[Dataset entries Boundary: Start]

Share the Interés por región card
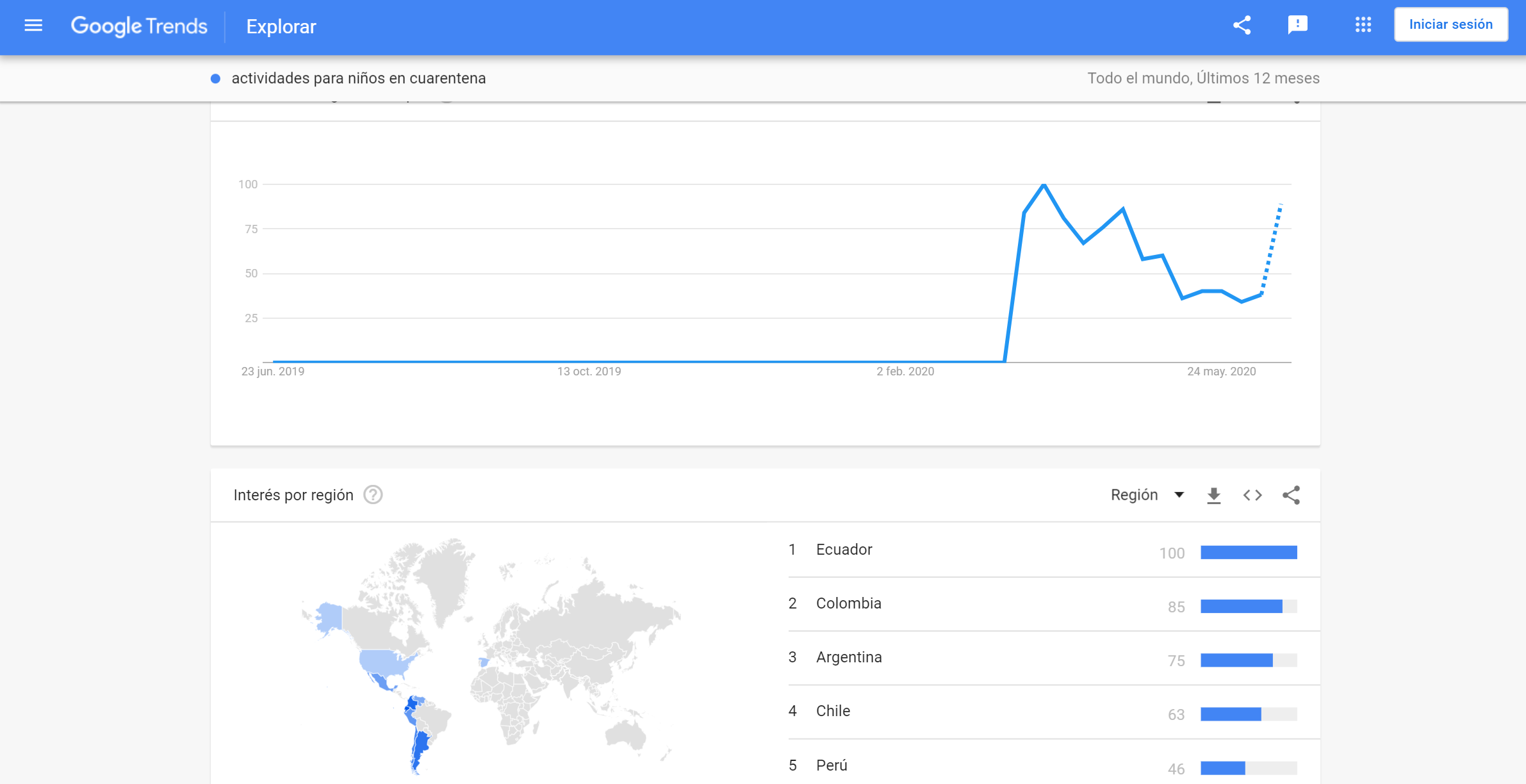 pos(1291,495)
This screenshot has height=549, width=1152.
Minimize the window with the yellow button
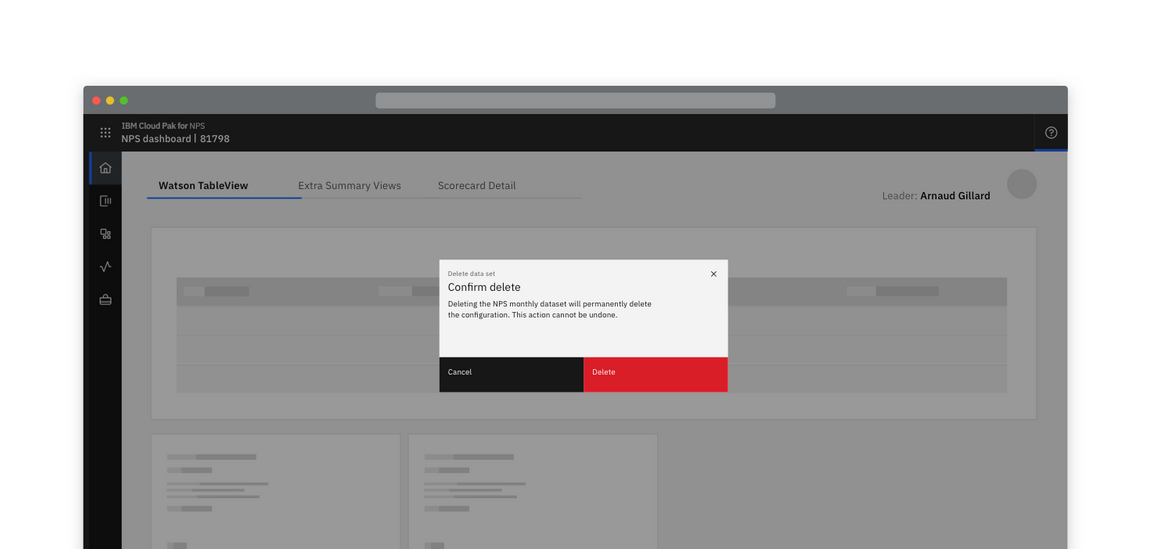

[Dataset entries Boundary: End]
[Dataset entries Boundary: Start]

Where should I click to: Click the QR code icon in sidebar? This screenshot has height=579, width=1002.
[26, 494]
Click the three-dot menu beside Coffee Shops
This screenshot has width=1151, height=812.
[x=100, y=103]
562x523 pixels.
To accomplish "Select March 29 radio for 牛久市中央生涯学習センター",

[Dataset entries Boundary: End]
[Dataset entries Boundary: Start]

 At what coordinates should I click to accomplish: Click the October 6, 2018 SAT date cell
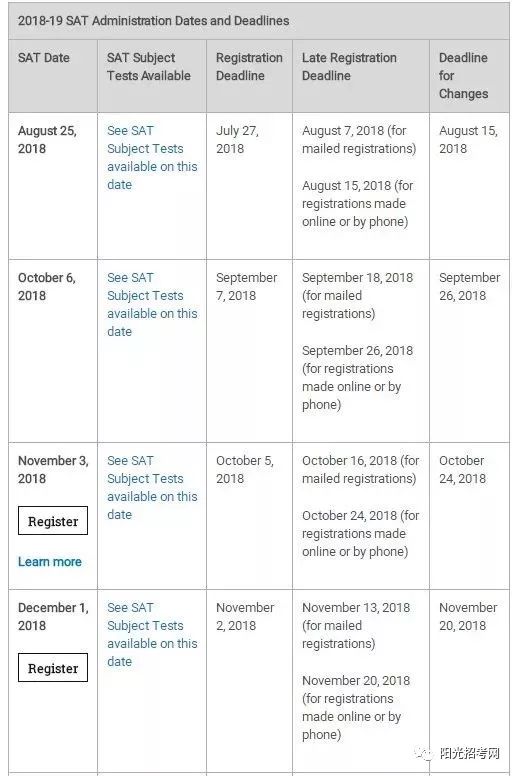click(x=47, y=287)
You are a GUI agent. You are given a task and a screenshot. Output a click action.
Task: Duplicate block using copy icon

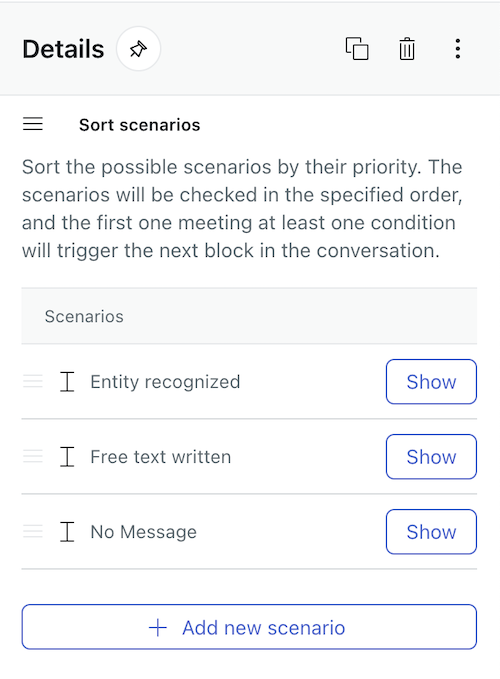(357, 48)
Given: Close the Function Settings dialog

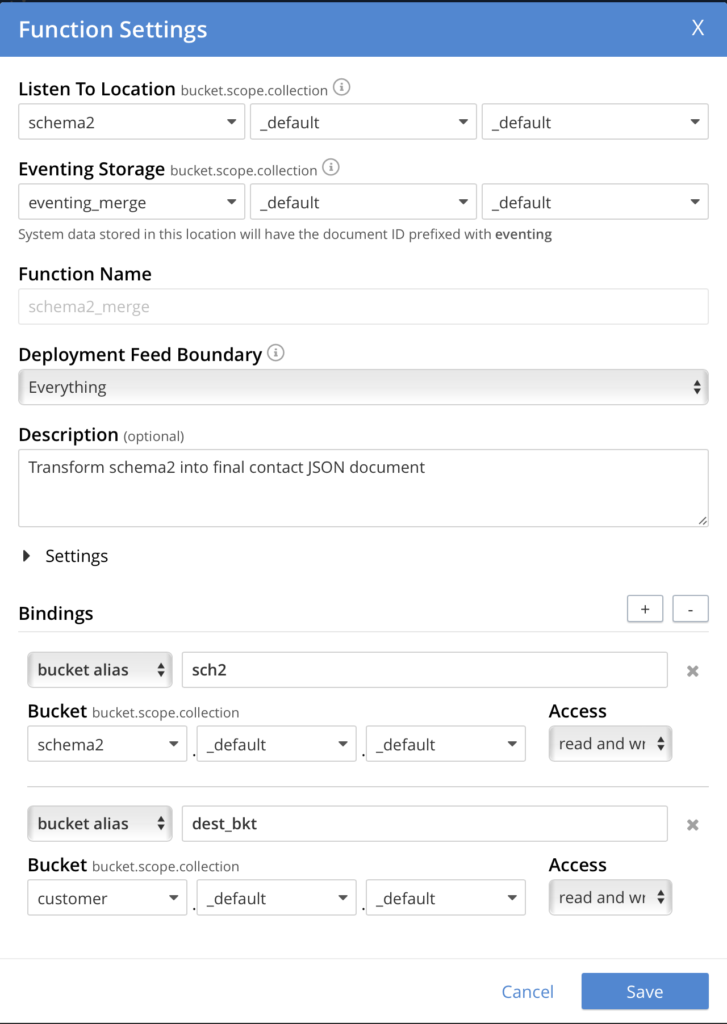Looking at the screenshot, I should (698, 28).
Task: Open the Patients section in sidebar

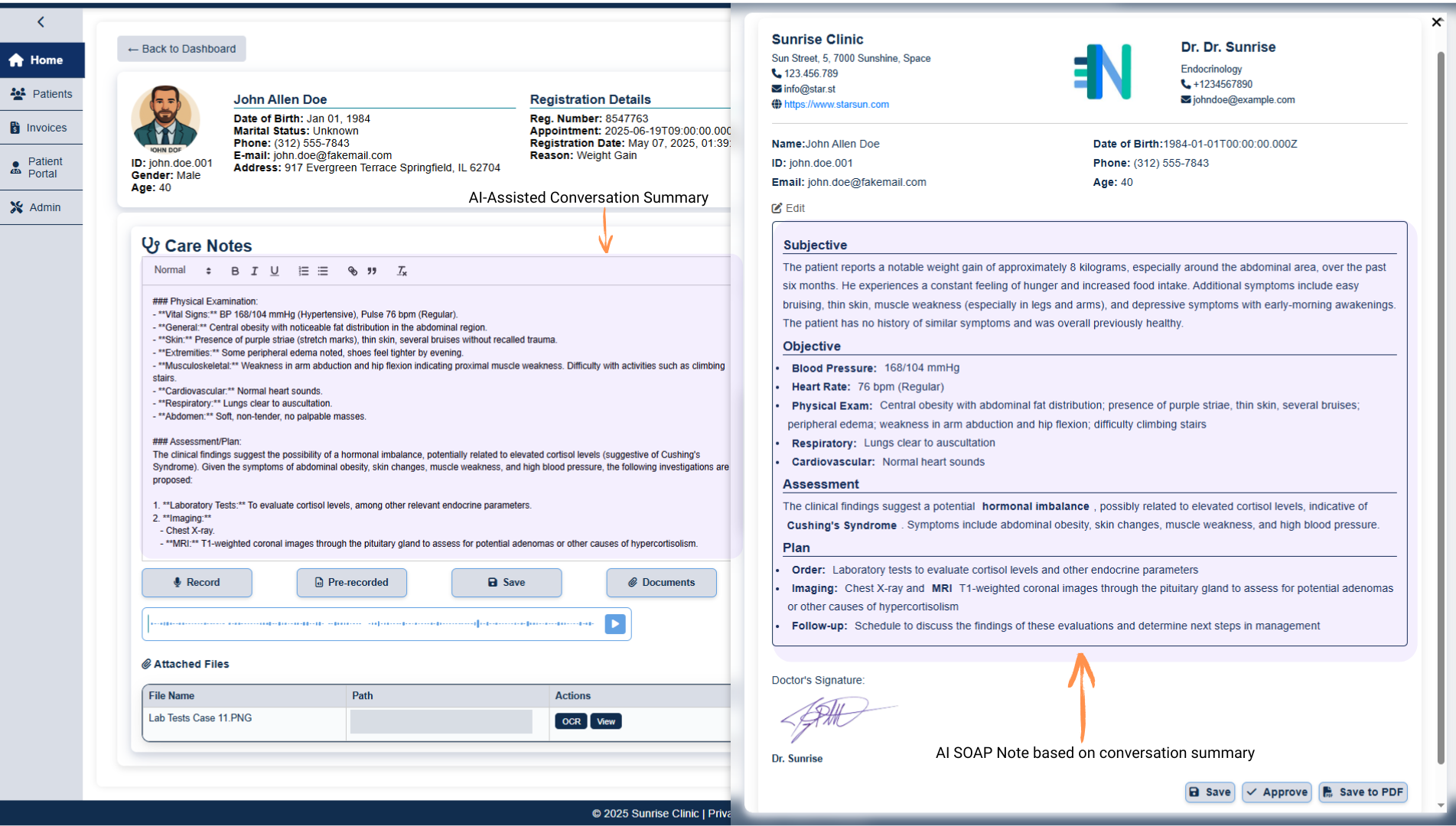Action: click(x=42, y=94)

[Dataset entries Boundary: End]

* _What you will do_: Whatever pictures the records hold, omit them; give again exactly the lines from the one containing "Share the Interés por región card" through the one containing "Minimize the window with the yellow button".

* _Reply to the exercise_:
Share the Interés por región card
 pos(1291,495)
This screenshot has height=549, width=1152.
Minimize the window with the yellow button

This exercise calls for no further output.